How did the dash cam help you?


----------



## Wiseleo (Feb 8, 2017)

AuxCordBoston said:


> Can you provide more details???
> 
> How did the dash cam help you?


The dash cam gives me ability to say "I have the entire ride recorded on video with GPS and speed stamps and with full audio of everything my passenger said during that ride.". At the beginning of my rides I do a safety briefing that includes "by continuing this ride you agree to be audio and video recorded" and that is audible in the video.

They have not requested to see those videos, but I have them available. Saved three videos today in case I need them. Had two passengers on crutches, on the same line ride, whom I unwittingly asked to walk to a legal pickup spot (I refuse to double park in congested areas and to pickup in red zones). I felt like a total jerk after seeing the crutches.

However... Why the f--- is someone on crutches requesting Line?! Those things are cumbersome to fit in a normal car. I have a minivan and so that did not cross my mind until too late.

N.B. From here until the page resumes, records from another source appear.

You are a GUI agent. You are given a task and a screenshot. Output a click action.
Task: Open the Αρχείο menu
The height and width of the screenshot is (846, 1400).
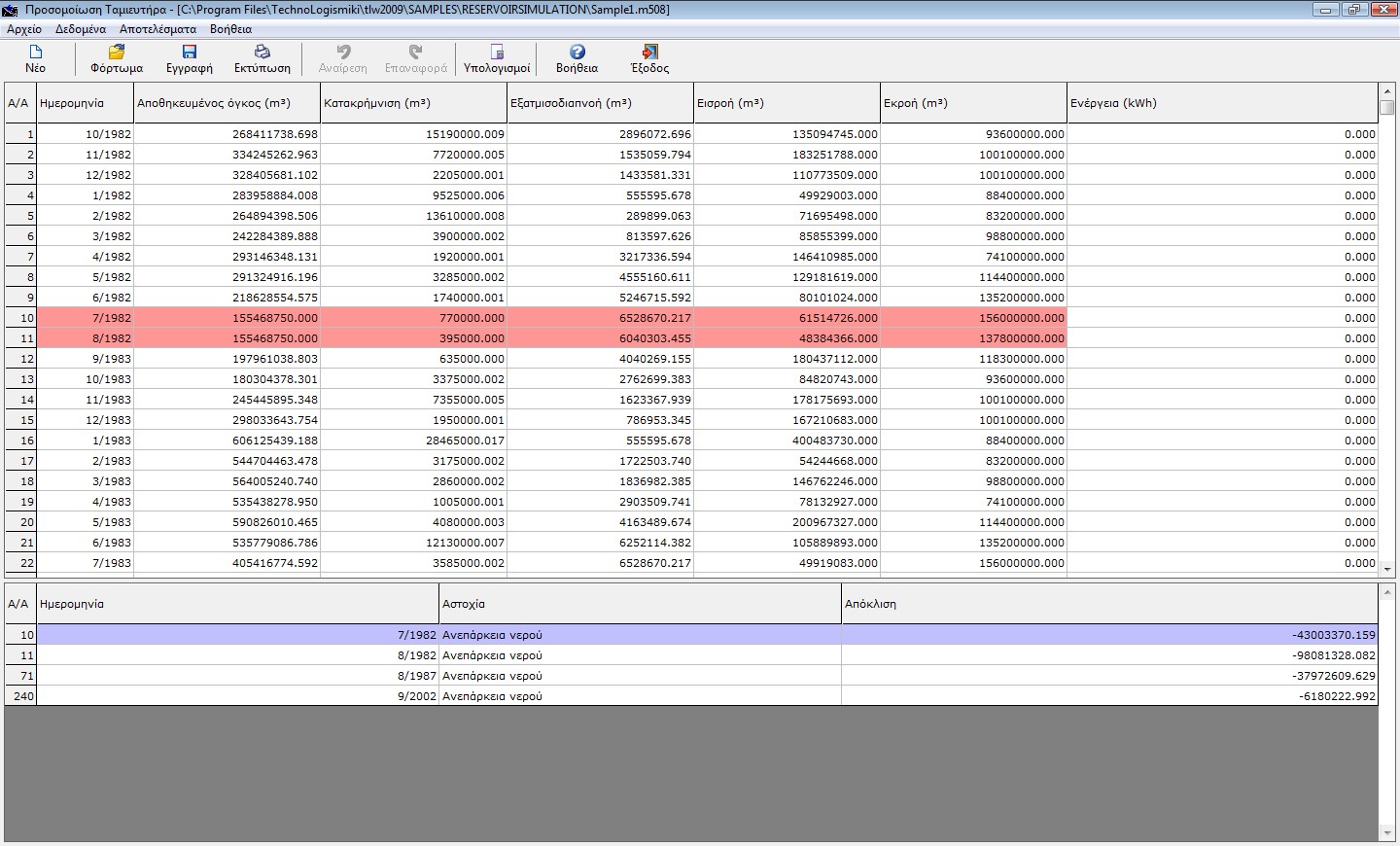point(24,29)
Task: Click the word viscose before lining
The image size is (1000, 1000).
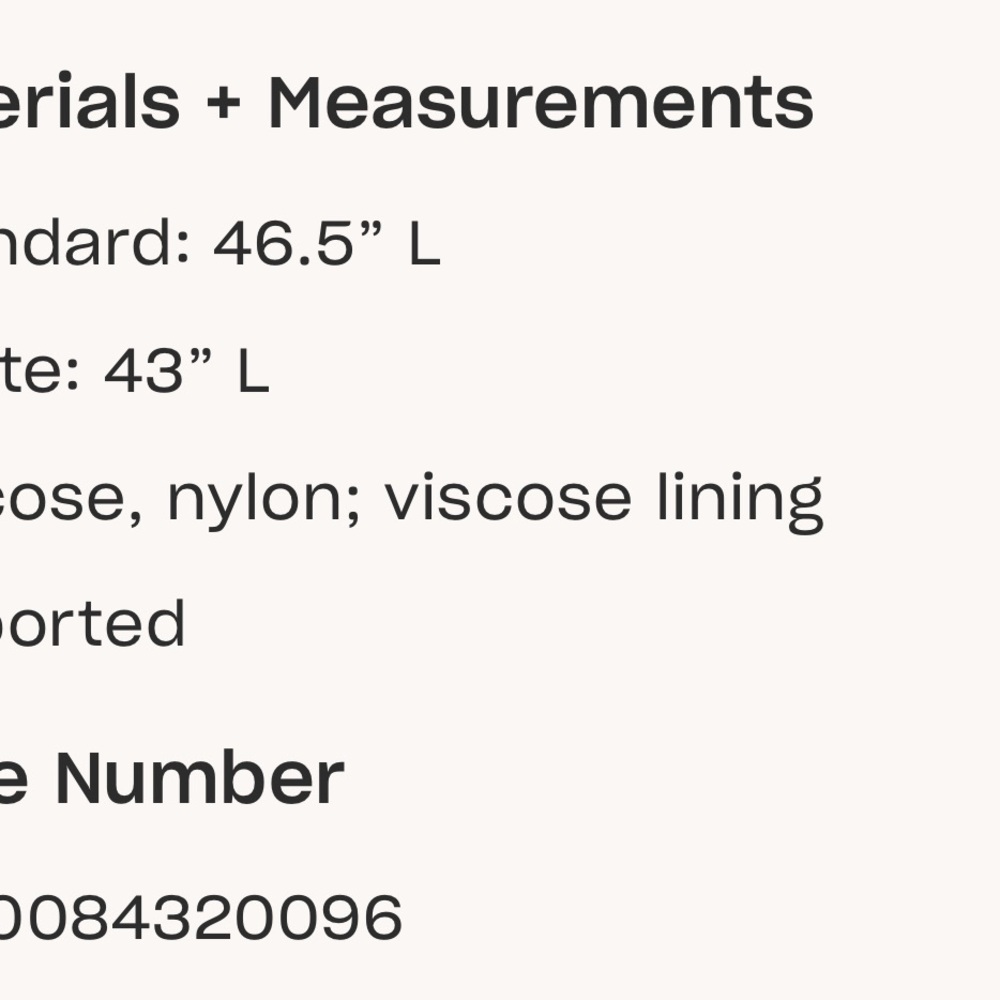Action: point(508,497)
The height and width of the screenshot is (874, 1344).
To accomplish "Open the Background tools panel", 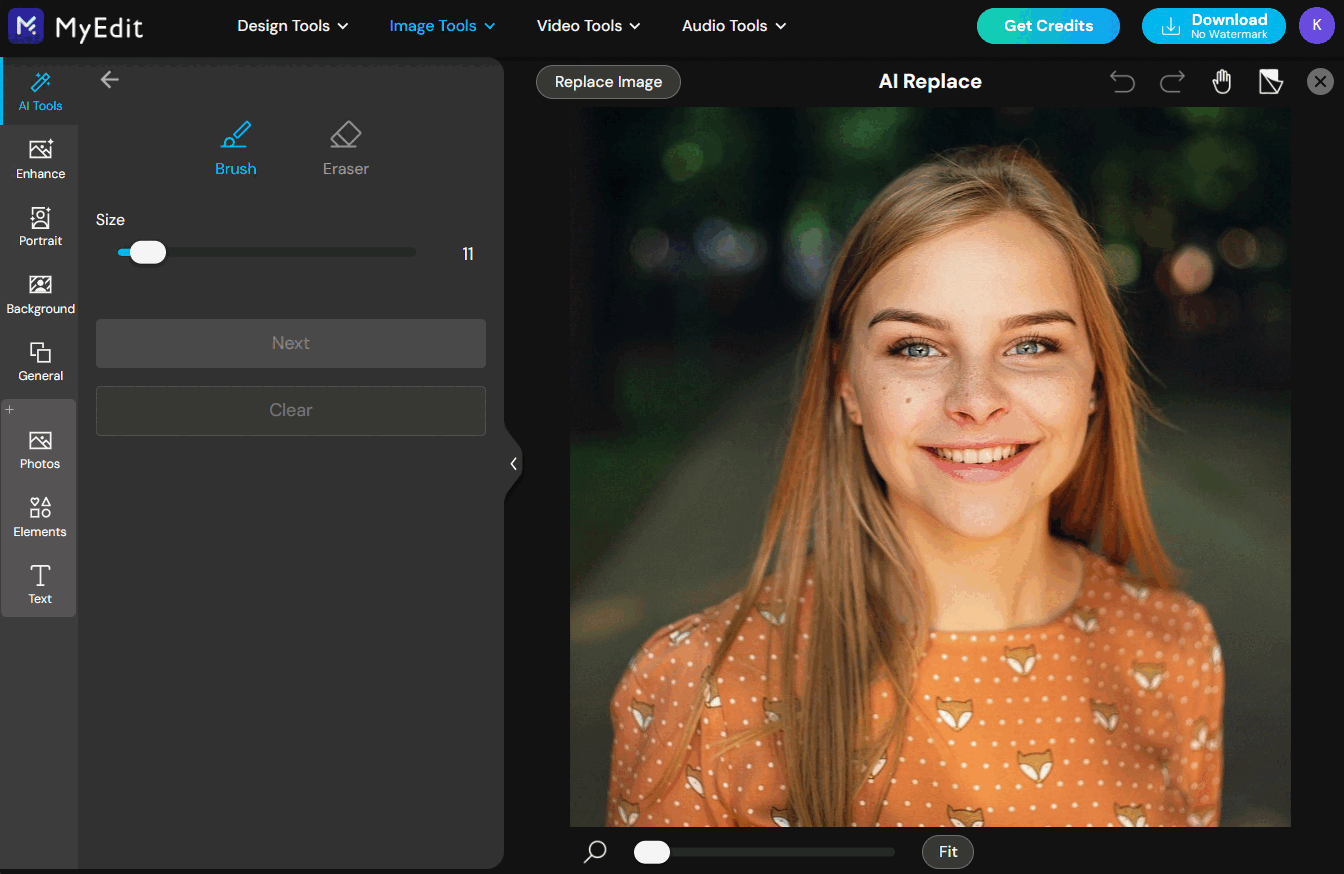I will click(x=41, y=295).
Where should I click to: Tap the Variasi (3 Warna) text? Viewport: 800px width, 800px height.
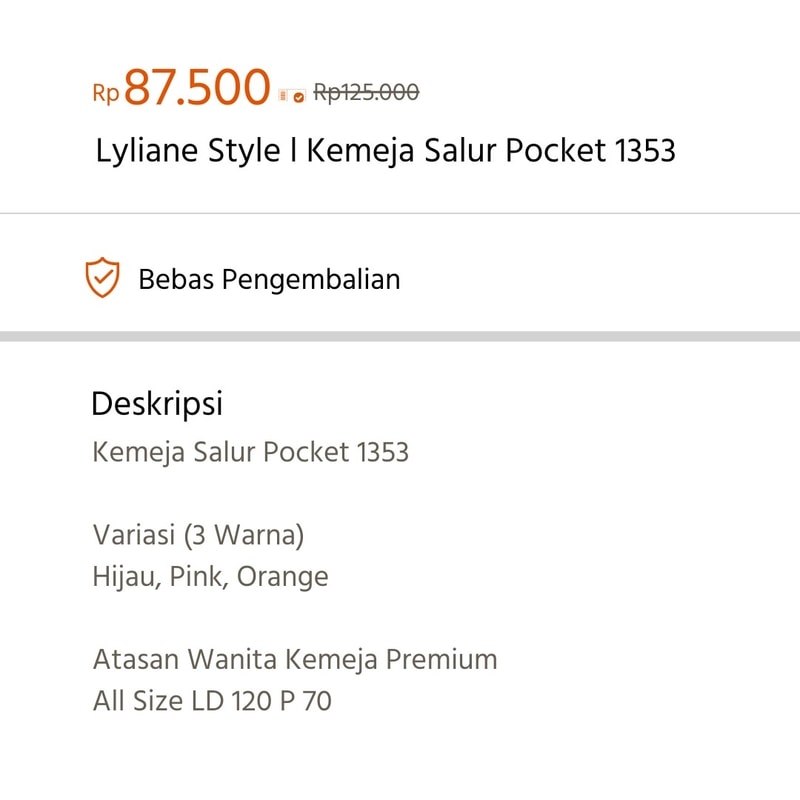198,535
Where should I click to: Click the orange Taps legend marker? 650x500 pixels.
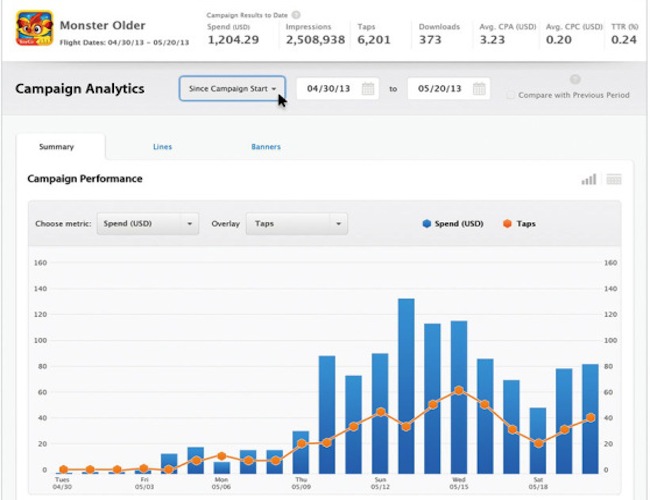(507, 224)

Another ride had a passenger acting agitated when I arrived near the final drop off location and attempted to exit my vehicle before I parked it. I advised him we were still a few houses from the destination entered in the app and that the doors were automatically locked until manually unlocked by the driver. 3-starred him (or rather his mom) with a detailed description and mentioned I have video of the incident. Now, because it was his mom who ordered the ride I probably will not have to deal with that nonsense, but just in case I do have the evidence of him being verbally abusive.

I recommend the MiVue 320 by Magellan. Plug in to start recording. Unplug to stop. Records about 16 hours on a 64Gb microSD card. Overwrites old recordings automatically. I tried many cams and like this one. Also has a handy database of red light and speed cameras built in. I plug it in as soon as I am on the pickup block or sooner.


----------